Supplied data start

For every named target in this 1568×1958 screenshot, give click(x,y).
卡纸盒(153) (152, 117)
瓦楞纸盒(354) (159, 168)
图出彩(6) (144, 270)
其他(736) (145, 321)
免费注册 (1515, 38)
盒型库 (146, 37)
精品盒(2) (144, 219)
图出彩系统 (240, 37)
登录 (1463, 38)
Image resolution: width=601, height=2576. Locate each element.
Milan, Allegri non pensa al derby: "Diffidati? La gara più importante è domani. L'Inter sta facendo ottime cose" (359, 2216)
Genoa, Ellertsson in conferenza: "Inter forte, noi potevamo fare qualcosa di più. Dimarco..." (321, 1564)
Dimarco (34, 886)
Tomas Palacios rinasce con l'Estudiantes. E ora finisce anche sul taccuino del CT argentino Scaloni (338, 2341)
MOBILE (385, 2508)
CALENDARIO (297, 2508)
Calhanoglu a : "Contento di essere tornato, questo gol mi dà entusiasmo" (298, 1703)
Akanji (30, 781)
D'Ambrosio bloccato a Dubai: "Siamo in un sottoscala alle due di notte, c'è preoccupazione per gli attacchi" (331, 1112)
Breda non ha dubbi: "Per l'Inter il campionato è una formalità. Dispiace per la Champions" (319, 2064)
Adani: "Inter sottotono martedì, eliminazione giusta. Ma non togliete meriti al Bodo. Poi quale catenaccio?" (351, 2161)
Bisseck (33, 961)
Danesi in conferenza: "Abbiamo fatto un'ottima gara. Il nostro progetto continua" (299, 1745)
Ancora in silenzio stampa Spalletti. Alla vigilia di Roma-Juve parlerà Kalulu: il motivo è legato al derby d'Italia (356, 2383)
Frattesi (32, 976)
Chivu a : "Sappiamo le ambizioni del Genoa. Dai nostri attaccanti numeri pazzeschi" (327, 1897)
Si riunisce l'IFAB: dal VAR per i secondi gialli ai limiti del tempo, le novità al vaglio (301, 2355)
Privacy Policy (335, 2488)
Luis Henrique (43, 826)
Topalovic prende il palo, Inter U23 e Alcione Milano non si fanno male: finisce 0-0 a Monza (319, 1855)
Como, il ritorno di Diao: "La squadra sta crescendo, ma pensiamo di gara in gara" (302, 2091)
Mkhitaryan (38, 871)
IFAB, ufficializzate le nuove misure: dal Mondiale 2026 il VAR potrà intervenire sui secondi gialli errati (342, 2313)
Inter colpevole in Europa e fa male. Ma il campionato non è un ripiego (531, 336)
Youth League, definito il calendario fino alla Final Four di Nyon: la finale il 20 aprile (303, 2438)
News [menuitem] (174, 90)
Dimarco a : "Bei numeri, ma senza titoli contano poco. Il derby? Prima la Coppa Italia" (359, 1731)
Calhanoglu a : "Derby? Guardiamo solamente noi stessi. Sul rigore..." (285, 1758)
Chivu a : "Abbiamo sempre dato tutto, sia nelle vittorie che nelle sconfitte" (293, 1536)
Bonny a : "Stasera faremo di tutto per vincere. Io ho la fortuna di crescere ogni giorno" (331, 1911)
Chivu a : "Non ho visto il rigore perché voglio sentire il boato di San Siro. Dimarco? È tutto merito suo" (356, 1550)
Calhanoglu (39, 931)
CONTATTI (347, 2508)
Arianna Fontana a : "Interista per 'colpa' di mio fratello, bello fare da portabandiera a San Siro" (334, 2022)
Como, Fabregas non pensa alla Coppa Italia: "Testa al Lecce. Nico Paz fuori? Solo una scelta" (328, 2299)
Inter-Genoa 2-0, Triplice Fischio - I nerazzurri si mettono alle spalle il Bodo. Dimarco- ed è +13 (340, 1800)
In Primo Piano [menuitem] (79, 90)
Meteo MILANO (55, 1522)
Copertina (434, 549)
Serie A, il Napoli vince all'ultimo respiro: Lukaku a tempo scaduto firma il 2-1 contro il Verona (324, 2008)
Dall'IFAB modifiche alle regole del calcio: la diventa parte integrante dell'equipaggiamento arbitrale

Supplied data end

* [What is asked] Can you reproduce every one of the entries above, line for line and without any changes?

* [Task solution]
For every named target in this 1568×1958 screenshot, give click(x,y).
卡纸盒(153) (152, 117)
瓦楞纸盒(354) (159, 168)
图出彩(6) (144, 270)
其他(736) (145, 321)
免费注册 (1515, 38)
盒型库 (146, 37)
精品盒(2) (144, 219)
图出彩系统 (240, 37)
登录 (1463, 38)
Image resolution: width=601, height=2576. Locate each element.
Milan, Allegri non pensa al derby: "Diffidati? La gara più importante è domani. L'Inter sta facendo ottime cose" (359, 2216)
Genoa, Ellertsson in conferenza: "Inter forte, noi potevamo fare qualcosa di più. Dimarco..." (321, 1564)
Dimarco (34, 886)
Tomas Palacios rinasce con l'Estudiantes. E ora finisce anche sul taccuino del CT argentino Scaloni (338, 2341)
MOBILE (385, 2508)
CALENDARIO (297, 2508)
Calhanoglu a : "Contento di essere tornato, questo gol mi dà entusiasmo" (298, 1703)
Akanji (30, 781)
D'Ambrosio bloccato a Dubai: "Siamo in un sottoscala alle due di notte, c'è preoccupazione per gli attacchi" (331, 1112)
Breda non ha dubbi: "Per l'Inter il campionato è una formalità. Dispiace per la Champions" (319, 2064)
Adani: "Inter sottotono martedì, eliminazione giusta. Ma non togliete meriti al Bodo. Poi quale catenaccio?" (351, 2161)
Bisseck (33, 961)
Danesi in conferenza: "Abbiamo fatto un'ottima gara. Il nostro progetto continua" (299, 1745)
Ancora in silenzio stampa Spalletti. Alla vigilia di Roma-Juve parlerà Kalulu: il motivo è legato al derby d'Italia (356, 2383)
Frattesi (32, 976)
Chivu a : "Sappiamo le ambizioni del Genoa. Dai nostri attaccanti numeri pazzeschi" (327, 1897)
Si riunisce l'IFAB: dal VAR per i secondi gialli ai limiti del tempo, le novità al vaglio (301, 2355)
Privacy Policy (335, 2488)
Luis Henrique (43, 826)
Topalovic prende il palo, Inter U23 e Alcione Milano non si fanno male: finisce 0-0 a Monza (319, 1855)
Como, il ritorno di Diao: "La squadra sta crescendo, ma pensiamo di gara in gara" (302, 2091)
Mkhitaryan (38, 871)
IFAB, ufficializzate le nuove misure: dal Mondiale 2026 il VAR potrà intervenire sui secondi gialli errati (342, 2313)
Inter colpevole in Europa e fa male. Ma il campionato non è un ripiego (531, 336)
Youth League, definito il calendario fino alla Final Four di Nyon: la finale il 20 aprile (303, 2438)
News [menuitem] (174, 90)
Dimarco a : "Bei numeri, ma senza titoli contano poco. Il derby? Prima la Coppa Italia" (359, 1731)
Calhanoglu a : "Derby? Guardiamo solamente noi stessi. Sul rigore..." (285, 1758)
Chivu a : "Abbiamo sempre dato tutto, sia nelle vittorie che nelle sconfitte" (293, 1536)
Bonny a : "Stasera faremo di tutto per vincere. Io ho la fortuna di crescere ogni giorno" (331, 1911)
Chivu a : "Non ho visto il rigore perché voglio sentire il boato di San Siro. Dimarco? È tutto merito suo" (356, 1550)
Calhanoglu (39, 931)
CONTATTI (347, 2508)
Arianna Fontana a : "Interista per 'colpa' di mio fratello, bello fare da portabandiera a San Siro" (334, 2022)
Como, Fabregas non pensa alla Coppa Italia: "Testa al Lecce. Nico Paz fuori? Solo una scelta" (328, 2299)
Inter-Genoa 2-0, Triplice Fischio - I nerazzurri si mettono alle spalle il Bodo. Dimarco- ed è +13 (340, 1800)
In Primo Piano [menuitem] (79, 90)
Meteo MILANO (55, 1522)
Copertina (434, 549)
Serie A, il Napoli vince all'ultimo respiro: Lukaku a tempo scaduto firma il 2-1 contro il Verona (324, 2008)
Dall'IFAB modifiche alle regole del calcio: la diventa parte integrante dell'equipaggiamento arbitrale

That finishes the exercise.